The probability mass function for the Bernoulli distribution is:
f(x;p) = p^x * (1 - p)^(1-x)

where "*" is multiplication and "^" is power, "p" is the probability of a success and "x" is the number of successes desired, which can be either 1 or 0. When "x" is 1 then you find the probability of a success whilst when it is 0 then you find the probability of a fail. Since there are only two outcomes, if "p" is the probability of a success then the probability of a non-success is "1-p". Notice that this function is quite silly really as it is just a closed form expression for choosing either "p" or "1-p" depending on what "x" is. The number you're interested in is raised to the power of 1 whilst the number you're not interested in is raised to the power of 0, turning it into 1, and then the two results are multiplied together.

Binomial distribution

The probability mass function for the Binomial distribution is:
f(x;n,p) = n!/(x! * (n-x)!) * p^x * (1 - p)^(n-x)
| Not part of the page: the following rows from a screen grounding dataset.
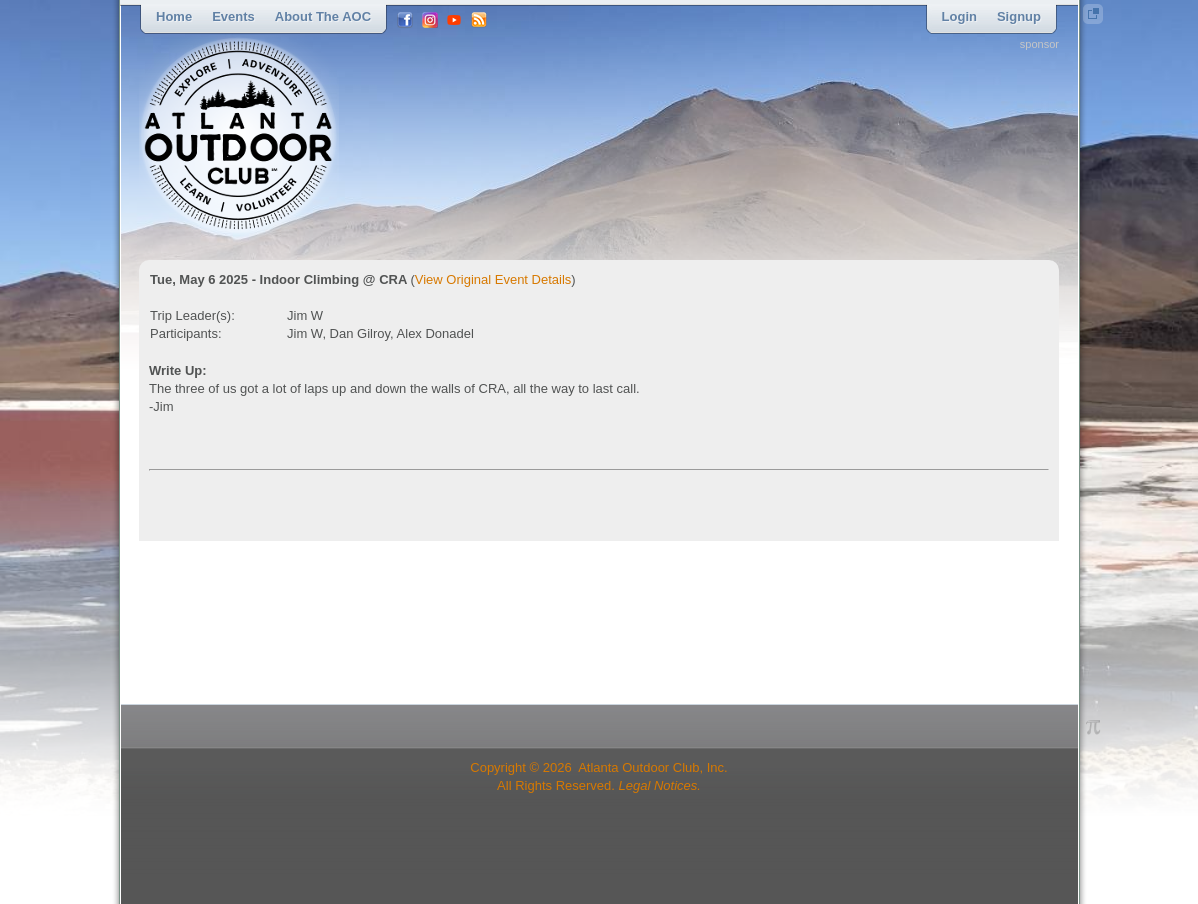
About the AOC (323, 16)
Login (959, 16)
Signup (1019, 16)
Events (233, 16)
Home (174, 16)
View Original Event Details (493, 279)
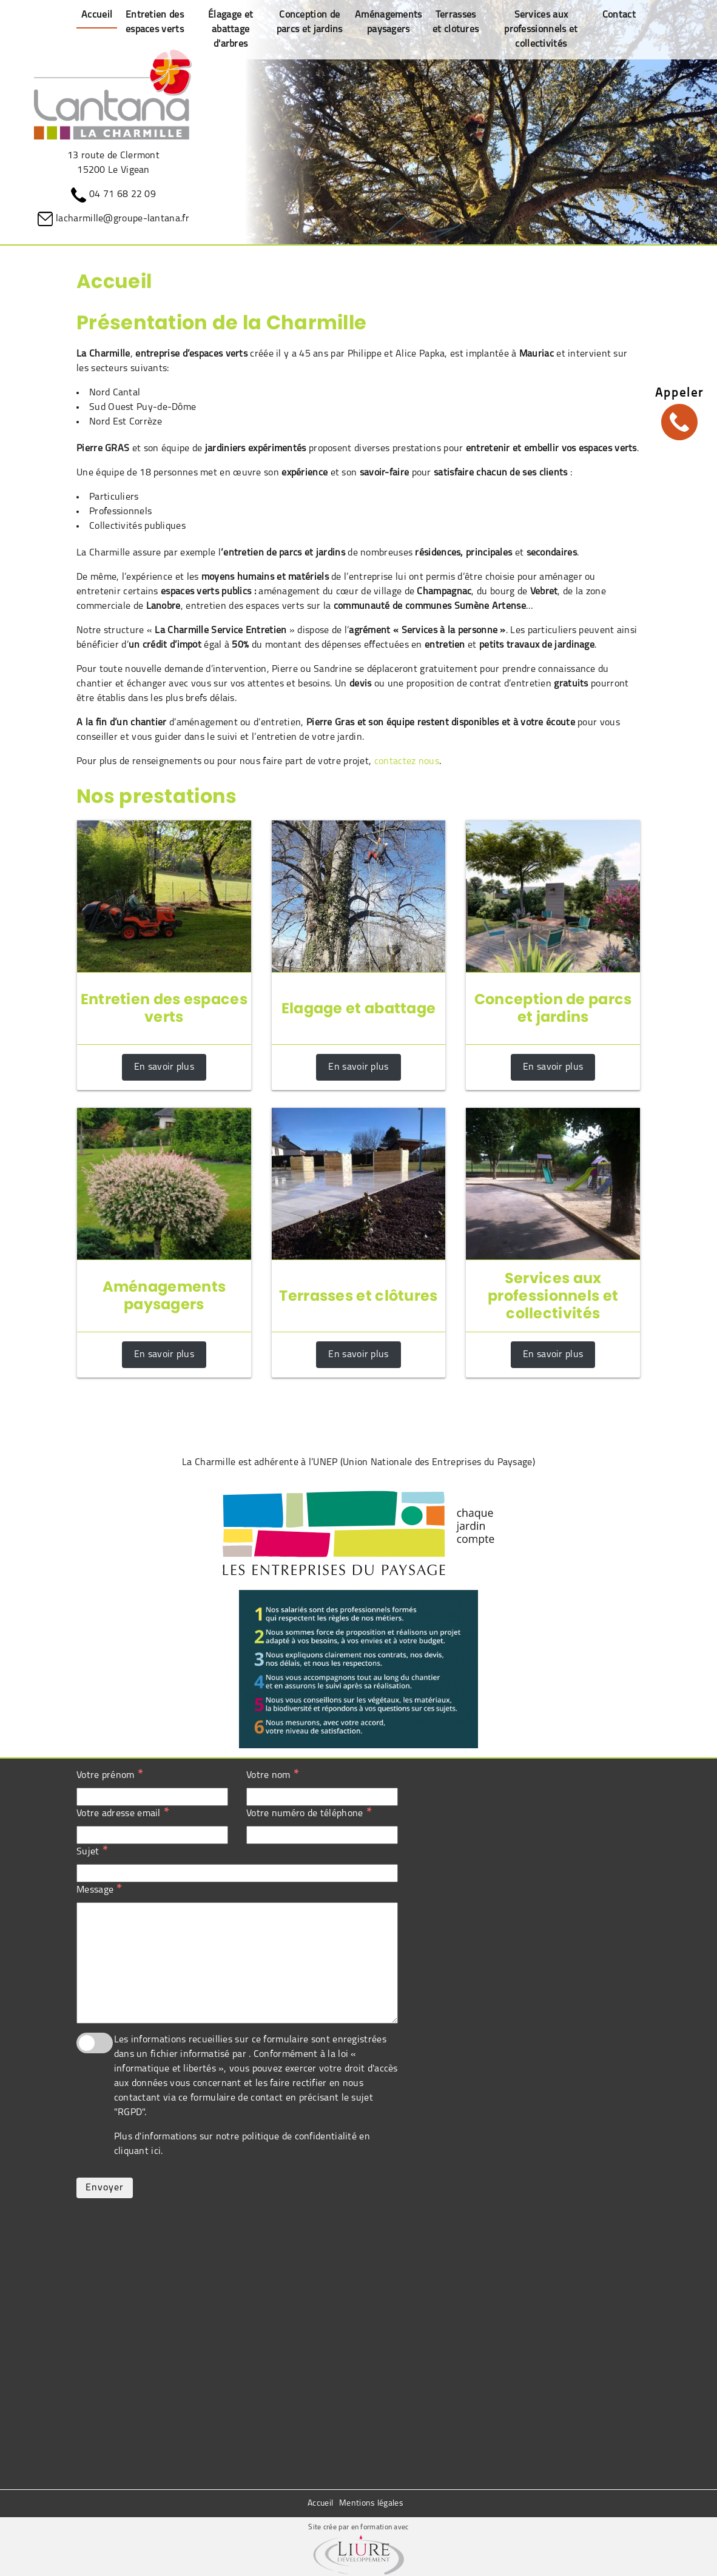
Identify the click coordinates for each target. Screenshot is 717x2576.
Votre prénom (109, 1775)
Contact (619, 15)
where "*" is multiplication and "^" is power, "p" is the probability of a success, "n" is the number of trials to try out, and "x" is the number of desired successes out of the "n" trials.

Multinoulli distribution
Whereas the binomial distribution generalises the Bernoulli distribution across the number of trials, the multinoulli distribution generalises it across the number of outcomes, that is, rolling a dice instead of tossing a coin. The multinoulli distribution is also called the categorical distribution.

The probability mass function for the multinoulli distribution is:
f(xs;ps) = ps_1^xs_1 * ps_2^xs_2 * ... * ps_k^xs_k

where "*" is multiplication and "^" is power, "k" is the number of outcomes (6 in the case of a dice, 2 for a coin), "ps" is the list of "k" probabilities where "ps_i" is the probability of the ith outcome resulting in a success, "xs" is a list of numbers of successes where "xs_i" is the number of successes desired for the ith outcome, which can be either 1 or 0 and where there can only be exactly a single "1" in "xs".

Multinomial distribution
Finally the most general generalisation of the Bernoulli distribution is across both the number of trials and the number of outcomes, called the multinomial distribution. In order to be more general, this distribution also allows specifying the number of successes desired for each individual outcome, rather than just of one outcome like the multinoulli distribution. This lets us calculate the probability of rolling a dice 6 times and getting 3 "2"s, 2 "3"s and a "5". Since we want it to be compatible with the binomial distribution, these outcomes can arrival in any order, that is, it doesn't matter whether you get [5,3,2,3,2,2] or [2,2,2,3,3,5]. For this reason we need to use the combination function again.

The probability mass function for the multinomial distribution is:
f(xs;n,ps) = n!/(xs_1! * xs_2! * ... * xs_k!) * ps_1^xs_1 * ps_2^xs_2 * ... * ps_k^xs_k

where "*" is multiplication and "^" is power, "k" is the number of outcomes (6 in the case of a dice, 2 for a coin), "ps" is the list of "k" probabilities where "ps_i" is the probability of the ith outcome resulting in a success, "xs" is a list of numbers of successes where "xs_i" is the number of successes desired for the ith outcome, the total of which must be "n".